◆ **TASK PROMPT**
Print every line of the listing below, starting with the line that holds "You are a computer-use agent. Viewport: 487px" and going on through the line that holds "Given: Click the stop", both included, and print nothing else.

=== DATA FOR THE TASK ===

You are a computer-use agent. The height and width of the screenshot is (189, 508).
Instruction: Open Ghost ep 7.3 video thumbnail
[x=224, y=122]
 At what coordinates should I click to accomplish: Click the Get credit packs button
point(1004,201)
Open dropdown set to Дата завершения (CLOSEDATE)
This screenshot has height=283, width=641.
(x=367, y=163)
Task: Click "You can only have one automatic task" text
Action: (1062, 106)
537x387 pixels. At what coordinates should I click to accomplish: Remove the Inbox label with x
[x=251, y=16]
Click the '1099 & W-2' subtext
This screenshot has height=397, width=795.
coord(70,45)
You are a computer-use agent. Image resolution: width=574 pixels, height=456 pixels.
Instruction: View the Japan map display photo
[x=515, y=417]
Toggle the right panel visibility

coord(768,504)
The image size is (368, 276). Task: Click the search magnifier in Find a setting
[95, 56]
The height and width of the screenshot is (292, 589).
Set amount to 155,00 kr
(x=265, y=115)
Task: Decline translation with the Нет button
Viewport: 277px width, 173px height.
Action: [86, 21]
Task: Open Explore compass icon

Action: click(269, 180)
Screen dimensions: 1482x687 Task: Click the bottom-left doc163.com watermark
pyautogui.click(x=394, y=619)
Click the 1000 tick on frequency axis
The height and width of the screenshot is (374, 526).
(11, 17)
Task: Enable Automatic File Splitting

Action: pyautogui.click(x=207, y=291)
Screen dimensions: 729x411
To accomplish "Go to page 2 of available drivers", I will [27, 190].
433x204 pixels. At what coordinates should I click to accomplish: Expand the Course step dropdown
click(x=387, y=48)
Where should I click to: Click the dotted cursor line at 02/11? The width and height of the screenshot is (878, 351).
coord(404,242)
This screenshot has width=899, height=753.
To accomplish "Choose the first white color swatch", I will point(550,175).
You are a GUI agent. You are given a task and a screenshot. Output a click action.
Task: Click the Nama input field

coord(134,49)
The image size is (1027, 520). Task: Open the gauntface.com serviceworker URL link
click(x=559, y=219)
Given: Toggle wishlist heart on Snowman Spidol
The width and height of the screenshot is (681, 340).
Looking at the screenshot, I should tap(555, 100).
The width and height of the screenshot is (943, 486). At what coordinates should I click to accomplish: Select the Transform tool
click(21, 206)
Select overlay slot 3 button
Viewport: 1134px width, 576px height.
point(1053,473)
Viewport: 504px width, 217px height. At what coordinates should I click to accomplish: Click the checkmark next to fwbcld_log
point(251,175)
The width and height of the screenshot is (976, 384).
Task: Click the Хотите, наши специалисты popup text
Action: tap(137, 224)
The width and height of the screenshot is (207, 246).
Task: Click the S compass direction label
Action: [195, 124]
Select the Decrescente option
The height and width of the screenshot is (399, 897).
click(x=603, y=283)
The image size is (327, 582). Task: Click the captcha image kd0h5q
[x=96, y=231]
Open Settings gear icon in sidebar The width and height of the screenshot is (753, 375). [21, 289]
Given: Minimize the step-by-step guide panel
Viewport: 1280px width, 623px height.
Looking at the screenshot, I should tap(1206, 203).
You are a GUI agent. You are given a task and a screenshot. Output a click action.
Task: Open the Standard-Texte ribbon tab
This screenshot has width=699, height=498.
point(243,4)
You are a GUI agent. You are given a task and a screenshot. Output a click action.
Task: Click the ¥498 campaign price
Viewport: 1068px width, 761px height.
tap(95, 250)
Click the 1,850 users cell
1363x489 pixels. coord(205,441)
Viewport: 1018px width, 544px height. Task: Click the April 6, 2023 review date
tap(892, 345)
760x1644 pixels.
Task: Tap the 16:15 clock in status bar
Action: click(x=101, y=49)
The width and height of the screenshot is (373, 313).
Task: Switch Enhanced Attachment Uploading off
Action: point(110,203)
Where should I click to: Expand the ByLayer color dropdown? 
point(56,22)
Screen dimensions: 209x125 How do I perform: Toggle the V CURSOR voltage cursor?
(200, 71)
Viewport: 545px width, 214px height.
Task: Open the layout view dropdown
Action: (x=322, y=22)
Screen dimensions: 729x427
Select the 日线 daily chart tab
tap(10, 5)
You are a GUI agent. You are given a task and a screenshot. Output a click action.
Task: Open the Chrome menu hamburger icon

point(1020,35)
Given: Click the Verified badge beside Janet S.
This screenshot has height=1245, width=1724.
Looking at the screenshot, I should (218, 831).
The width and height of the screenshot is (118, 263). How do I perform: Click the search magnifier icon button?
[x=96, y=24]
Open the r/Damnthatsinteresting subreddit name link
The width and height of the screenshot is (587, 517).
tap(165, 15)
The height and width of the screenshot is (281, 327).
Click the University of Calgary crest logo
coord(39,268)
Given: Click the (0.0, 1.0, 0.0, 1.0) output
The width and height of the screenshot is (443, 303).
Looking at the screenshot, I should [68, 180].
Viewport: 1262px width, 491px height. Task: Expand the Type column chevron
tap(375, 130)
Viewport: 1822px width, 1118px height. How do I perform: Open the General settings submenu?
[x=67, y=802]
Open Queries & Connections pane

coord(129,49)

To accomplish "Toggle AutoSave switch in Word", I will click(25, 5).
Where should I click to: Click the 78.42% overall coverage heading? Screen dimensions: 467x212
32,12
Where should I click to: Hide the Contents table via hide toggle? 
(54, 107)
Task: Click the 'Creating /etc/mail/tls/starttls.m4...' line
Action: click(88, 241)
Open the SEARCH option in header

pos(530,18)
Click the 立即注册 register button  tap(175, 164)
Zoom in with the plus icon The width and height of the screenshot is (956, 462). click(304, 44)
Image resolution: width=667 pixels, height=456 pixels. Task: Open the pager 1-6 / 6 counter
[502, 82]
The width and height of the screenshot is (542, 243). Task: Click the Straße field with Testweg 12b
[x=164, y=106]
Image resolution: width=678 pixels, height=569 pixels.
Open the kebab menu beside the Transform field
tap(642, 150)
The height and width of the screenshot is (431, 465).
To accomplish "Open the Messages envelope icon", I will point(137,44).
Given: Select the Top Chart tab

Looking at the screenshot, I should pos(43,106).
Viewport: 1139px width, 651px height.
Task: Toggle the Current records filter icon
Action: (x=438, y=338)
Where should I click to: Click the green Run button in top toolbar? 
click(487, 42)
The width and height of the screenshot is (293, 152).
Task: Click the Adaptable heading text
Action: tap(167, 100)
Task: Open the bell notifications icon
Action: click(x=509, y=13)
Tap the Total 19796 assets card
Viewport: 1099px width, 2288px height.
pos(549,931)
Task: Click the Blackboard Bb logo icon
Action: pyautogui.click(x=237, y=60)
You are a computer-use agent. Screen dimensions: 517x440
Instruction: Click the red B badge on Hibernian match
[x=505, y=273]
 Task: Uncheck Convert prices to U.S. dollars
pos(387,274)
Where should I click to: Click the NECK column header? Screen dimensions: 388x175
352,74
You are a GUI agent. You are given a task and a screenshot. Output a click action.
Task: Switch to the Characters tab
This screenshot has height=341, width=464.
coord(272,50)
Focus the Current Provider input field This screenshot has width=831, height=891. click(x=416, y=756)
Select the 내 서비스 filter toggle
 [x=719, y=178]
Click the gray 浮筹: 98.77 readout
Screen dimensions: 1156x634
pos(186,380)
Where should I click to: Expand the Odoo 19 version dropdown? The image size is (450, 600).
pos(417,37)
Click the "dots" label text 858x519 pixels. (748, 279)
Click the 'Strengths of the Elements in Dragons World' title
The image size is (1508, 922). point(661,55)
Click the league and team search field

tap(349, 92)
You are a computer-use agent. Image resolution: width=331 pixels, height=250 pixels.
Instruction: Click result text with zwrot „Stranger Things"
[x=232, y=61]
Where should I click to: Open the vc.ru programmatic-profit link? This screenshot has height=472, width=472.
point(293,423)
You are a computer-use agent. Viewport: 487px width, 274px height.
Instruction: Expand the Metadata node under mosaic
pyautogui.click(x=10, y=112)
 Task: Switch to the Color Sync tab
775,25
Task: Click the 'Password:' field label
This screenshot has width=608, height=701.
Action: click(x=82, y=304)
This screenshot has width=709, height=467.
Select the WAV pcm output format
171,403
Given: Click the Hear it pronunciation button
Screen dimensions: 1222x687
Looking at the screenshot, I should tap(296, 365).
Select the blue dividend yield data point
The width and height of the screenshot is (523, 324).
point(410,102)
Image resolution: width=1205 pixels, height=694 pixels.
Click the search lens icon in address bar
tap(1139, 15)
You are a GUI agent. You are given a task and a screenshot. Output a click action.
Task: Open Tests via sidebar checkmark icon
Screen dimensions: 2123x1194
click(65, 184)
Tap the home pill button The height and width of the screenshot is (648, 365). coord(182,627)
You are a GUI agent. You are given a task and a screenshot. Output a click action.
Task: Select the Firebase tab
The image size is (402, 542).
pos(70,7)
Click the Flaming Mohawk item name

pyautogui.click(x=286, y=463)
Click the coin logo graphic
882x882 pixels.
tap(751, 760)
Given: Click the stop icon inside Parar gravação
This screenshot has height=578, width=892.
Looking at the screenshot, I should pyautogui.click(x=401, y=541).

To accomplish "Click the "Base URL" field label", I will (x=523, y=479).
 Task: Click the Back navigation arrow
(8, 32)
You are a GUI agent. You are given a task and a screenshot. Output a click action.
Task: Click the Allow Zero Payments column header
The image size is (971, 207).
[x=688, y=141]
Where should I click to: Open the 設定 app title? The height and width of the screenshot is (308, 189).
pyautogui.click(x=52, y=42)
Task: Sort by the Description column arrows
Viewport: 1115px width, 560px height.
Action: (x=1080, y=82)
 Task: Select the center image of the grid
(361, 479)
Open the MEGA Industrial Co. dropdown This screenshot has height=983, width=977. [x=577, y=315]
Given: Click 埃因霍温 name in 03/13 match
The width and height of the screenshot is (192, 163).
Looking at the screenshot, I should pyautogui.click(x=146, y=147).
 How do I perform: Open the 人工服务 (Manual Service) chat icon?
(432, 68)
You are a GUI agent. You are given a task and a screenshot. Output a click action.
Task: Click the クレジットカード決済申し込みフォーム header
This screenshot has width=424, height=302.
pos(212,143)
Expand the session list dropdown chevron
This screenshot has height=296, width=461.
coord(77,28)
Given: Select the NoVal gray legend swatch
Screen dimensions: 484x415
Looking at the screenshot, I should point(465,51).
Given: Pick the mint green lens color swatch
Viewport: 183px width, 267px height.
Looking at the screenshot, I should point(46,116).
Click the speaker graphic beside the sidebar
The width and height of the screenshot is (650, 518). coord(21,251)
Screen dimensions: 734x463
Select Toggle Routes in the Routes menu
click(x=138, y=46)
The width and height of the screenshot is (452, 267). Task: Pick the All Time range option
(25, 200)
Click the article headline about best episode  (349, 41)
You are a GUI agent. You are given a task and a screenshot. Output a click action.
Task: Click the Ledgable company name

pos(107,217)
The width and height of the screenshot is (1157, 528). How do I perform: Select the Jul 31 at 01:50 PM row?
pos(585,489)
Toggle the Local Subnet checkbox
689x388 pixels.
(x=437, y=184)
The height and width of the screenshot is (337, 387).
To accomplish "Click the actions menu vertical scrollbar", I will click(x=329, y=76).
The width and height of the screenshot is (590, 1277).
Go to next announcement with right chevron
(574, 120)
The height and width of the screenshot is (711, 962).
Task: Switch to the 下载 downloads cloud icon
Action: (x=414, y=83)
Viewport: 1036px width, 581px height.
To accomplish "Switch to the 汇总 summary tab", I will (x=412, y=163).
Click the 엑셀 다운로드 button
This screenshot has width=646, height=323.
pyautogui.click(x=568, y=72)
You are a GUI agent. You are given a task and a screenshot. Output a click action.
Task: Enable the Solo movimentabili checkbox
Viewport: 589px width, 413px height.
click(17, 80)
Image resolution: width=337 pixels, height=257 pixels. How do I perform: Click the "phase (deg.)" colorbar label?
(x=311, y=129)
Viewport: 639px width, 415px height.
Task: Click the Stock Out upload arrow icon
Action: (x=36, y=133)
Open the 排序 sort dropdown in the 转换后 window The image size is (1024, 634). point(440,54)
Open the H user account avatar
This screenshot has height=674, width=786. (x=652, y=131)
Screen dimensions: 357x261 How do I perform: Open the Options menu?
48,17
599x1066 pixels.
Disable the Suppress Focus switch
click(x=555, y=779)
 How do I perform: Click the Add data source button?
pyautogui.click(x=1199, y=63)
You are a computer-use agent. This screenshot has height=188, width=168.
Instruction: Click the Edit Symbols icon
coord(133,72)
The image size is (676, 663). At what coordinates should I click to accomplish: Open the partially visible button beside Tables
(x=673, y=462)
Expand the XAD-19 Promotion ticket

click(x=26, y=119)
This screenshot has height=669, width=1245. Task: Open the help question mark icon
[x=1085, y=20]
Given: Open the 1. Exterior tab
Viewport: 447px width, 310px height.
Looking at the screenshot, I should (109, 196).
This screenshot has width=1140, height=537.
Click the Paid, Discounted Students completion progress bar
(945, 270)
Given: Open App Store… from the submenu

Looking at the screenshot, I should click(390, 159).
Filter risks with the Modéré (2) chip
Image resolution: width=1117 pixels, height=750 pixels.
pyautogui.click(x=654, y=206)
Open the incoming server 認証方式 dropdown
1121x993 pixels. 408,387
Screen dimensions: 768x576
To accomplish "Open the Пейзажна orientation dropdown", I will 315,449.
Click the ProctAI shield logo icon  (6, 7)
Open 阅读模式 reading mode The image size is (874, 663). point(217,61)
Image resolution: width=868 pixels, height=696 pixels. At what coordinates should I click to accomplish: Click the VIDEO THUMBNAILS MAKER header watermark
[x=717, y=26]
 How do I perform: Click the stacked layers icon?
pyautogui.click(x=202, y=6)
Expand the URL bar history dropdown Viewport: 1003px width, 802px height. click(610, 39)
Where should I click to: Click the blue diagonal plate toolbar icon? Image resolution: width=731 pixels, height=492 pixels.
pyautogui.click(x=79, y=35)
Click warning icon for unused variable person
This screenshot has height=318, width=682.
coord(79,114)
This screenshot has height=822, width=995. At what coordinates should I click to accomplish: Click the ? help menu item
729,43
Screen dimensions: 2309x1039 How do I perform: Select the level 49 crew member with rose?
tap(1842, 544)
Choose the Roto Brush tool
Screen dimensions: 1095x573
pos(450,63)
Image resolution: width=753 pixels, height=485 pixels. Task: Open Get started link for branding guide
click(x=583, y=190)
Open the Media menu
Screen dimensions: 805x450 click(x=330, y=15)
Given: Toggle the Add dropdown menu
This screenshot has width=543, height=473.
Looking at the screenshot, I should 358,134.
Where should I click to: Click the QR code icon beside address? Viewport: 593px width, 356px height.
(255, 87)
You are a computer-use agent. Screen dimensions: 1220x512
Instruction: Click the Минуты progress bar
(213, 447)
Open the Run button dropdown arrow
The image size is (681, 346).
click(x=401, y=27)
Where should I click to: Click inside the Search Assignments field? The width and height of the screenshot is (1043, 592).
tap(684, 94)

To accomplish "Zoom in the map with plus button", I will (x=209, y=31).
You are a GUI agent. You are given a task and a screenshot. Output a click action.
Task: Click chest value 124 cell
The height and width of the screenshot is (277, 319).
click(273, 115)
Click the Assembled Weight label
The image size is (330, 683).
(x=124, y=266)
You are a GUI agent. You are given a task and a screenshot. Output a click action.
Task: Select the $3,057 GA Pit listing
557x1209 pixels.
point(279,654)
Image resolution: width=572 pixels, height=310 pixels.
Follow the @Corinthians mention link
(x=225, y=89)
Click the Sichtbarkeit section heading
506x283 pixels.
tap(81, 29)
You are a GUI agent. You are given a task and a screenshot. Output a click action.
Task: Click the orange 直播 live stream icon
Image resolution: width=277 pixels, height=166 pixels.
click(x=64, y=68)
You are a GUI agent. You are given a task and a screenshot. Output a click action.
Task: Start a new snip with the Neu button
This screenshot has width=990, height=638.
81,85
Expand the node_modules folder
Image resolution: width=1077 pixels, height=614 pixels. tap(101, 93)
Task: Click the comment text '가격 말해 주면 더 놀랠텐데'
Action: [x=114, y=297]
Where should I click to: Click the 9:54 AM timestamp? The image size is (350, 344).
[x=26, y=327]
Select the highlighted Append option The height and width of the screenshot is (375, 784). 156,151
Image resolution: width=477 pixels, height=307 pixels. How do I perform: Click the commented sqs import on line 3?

===

◆ **TASK RESULT**
You are a computer-use agent. Viewport: 487px width, 274px height.
Instruction: Expand the Metadata node under mosaic
pyautogui.click(x=10, y=112)
 Task: Switch to the Color Sync tab
775,25
Task: Click the 'Password:' field label
This screenshot has width=608, height=701.
Action: click(x=82, y=304)
This screenshot has width=709, height=467.
Select the WAV pcm output format
171,403
Given: Click the Hear it pronunciation button
Screen dimensions: 1222x687
Looking at the screenshot, I should tap(296, 365).
Select the blue dividend yield data point
The width and height of the screenshot is (523, 324).
point(410,102)
Image resolution: width=1205 pixels, height=694 pixels.
Click the search lens icon in address bar
tap(1139, 15)
You are a GUI agent. You are given a task and a screenshot. Output a click action.
Task: Open Tests via sidebar checkmark icon
Screen dimensions: 2123x1194
click(65, 184)
Tap the home pill button The height and width of the screenshot is (648, 365). coord(182,627)
You are a GUI agent. You are given a task and a screenshot. Output a click action.
Task: Select the Firebase tab
The image size is (402, 542).
pos(70,7)
Click the Flaming Mohawk item name

pyautogui.click(x=286, y=463)
Click the coin logo graphic
882x882 pixels.
tap(751, 760)
Given: Click the stop icon inside Parar gravação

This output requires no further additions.